Hours exceeding the standard working time are compensated according to the rules of overtime pay. The Labor Code does not specify exactly how much overtime work should be compensated, however, according to court practice, it amounts to 1.25 times the amount of the standard working time compensation.
Work performed on holidays recognized by the Labor Code must also be compensated according to the conditions of overtime work.
• Vacation
Any person in an employment relationship who has been employed for more than 11 months is entitled to paid leave. The duration of the latter should be at least 24 days. The duration of the vacation period can be increased by agreement. An employee working in hard, harmful or dangerous work is given an additional paid vacation in the amount of 10 calendar days per year. However, each employee has the right to use leave without pay – at least 15 calendar days per year.
On the basis of his request, the employee is given paid leave due to pregnancy and childbirth (maternity leave) in the amount of 126 calendar days, and in case of complications of childbirth or the birth of twins – in the amount of 143 calendar days.
An employee is granted 604 calendar days of unpaid childcare leave at his request.
• The procedure for terminating the employment contract (leaving the job/dismissal)
A very specific, well-founded reason is required for dismissing a person. The Labor Code of Georgia enumerates the grounds for termination of the employment relationship and takes into account both the expiration of the contract and other objective reasons (organizational changes, insufficient qualification, substantial violation of internal regulations, etc.). It is not allowed to dismiss an employee in absence of the listed circumstances. Even in the case of the existence of the grounds mentioned above, it is necessary for the employer to follow the procedure provided for terminating the contract. The employer is obliged to notify the employee about the dismissal at least 30 calendar days in advance, in which case the employee has the right to request 1 month’s salary as compensation. If the employer violates the given time frames and notifies the employee only 3 days in advance about the termination of the contract, the latter can request compensation in the amount of 2 months’ salary.
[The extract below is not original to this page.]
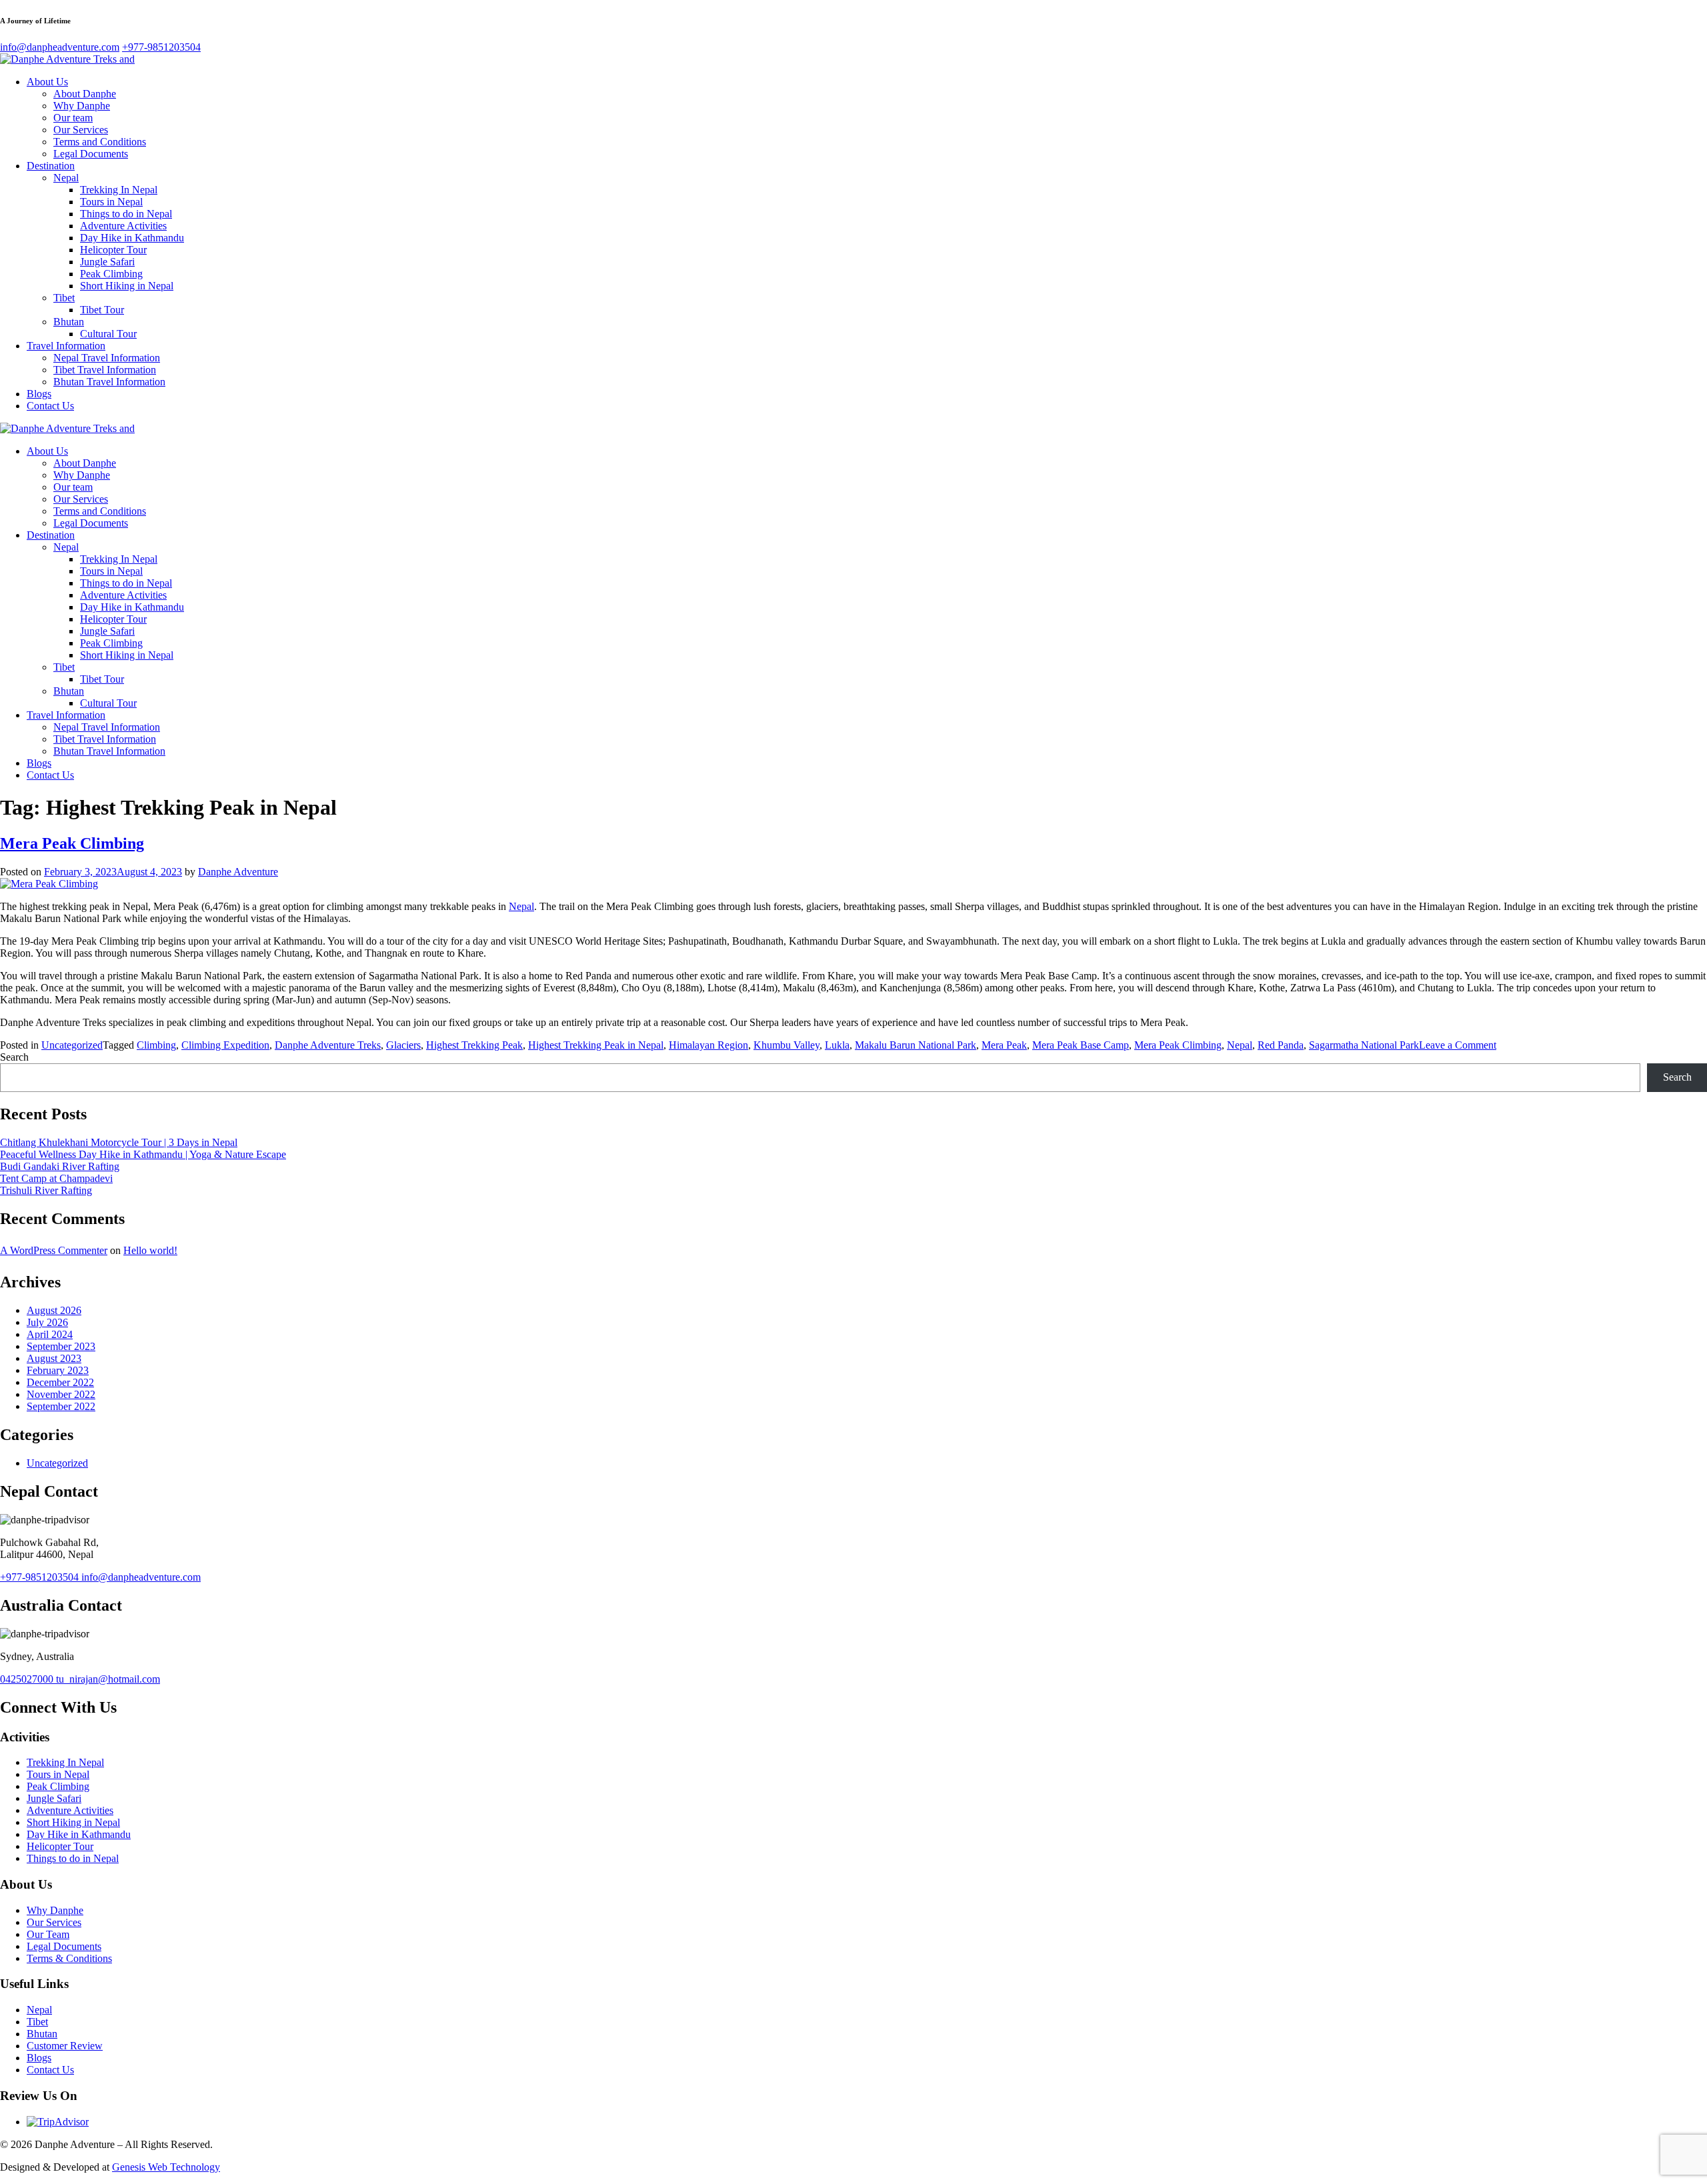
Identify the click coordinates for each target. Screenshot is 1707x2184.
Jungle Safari (107, 261)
The employee is also entitled to request written justification from the employer within 30 days of the grounds for dismissal.
• What should we do if the employer violates our rights listed above?
Restoring the violated rights of employees is the prerogative of the relevant administrative bodies and the court. A body similar to the supreme authority in Georgia is the Labor Inspection, which was established in 2021, and after that the mandate of the supreme authority is progressively increasing. An employee can apply to the labor inspection for the protection of working conditions and safety, as well as other basic rights of employees (eg: provision of rest time, maintenance of decent working conditions, overtime pay).
The labor inspectorate can ensure the protection of the rights of employees through fines or recommendations.
In order to satisfy the compensation, reinstatement and other such requirements, which need substantive consideration, the employee must apply to the court.